▸ GIVEN RECORDS:

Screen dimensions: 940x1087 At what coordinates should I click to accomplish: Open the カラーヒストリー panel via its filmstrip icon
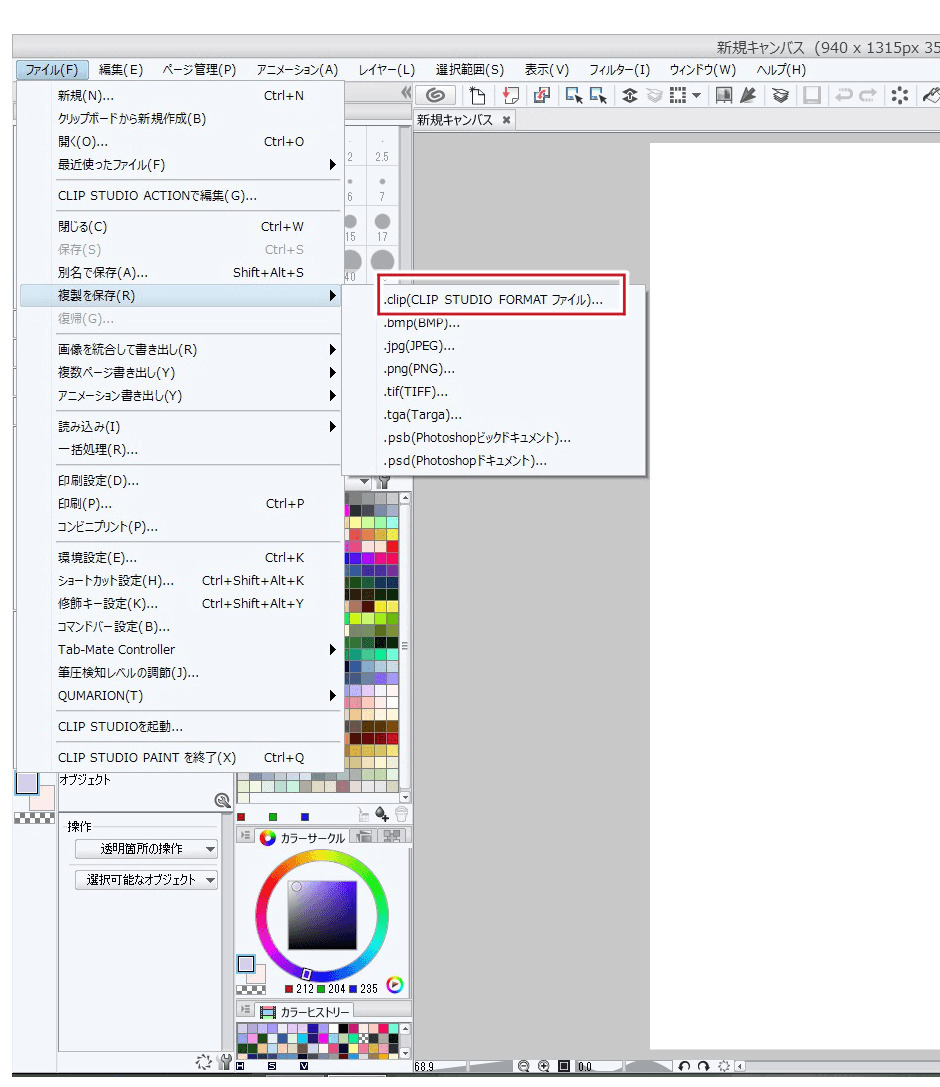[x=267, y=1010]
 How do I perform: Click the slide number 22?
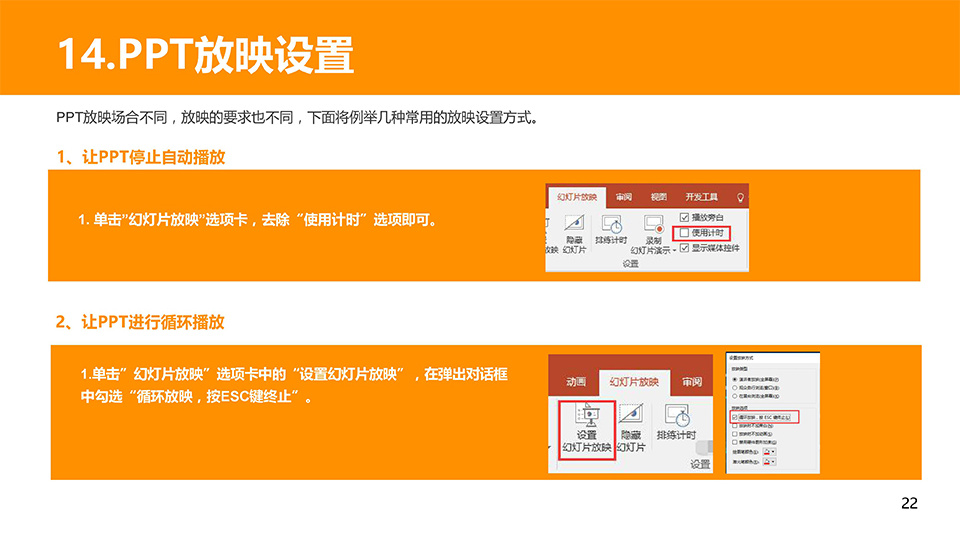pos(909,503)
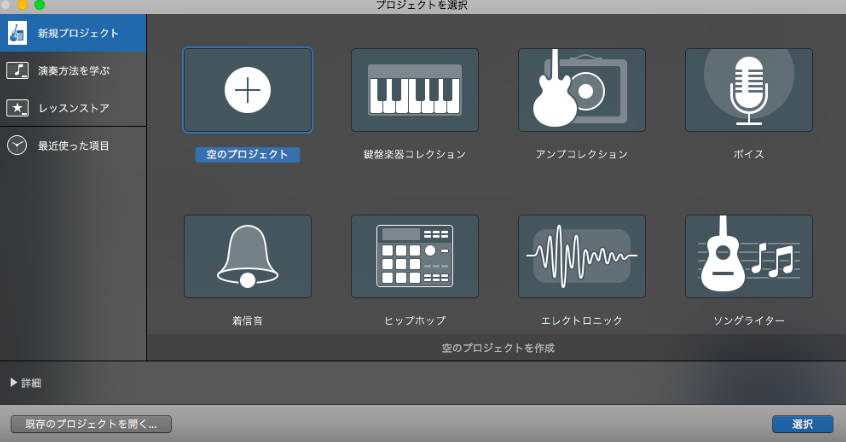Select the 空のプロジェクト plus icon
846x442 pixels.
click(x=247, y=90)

▸ EXERCISE DESCRIPTION: The material should be duplicated word for word, with no images included.

▸ REPLY:
Screen dimensions: 940x1087 At what coordinates should I click to accomplish: Open the カラーヒストリー panel via its filmstrip icon
[x=267, y=1010]
 How do I perform: Click the slide number 22?
pos(909,503)
Select the 空のプロジェクト plus icon
846x442 pixels.
click(x=247, y=90)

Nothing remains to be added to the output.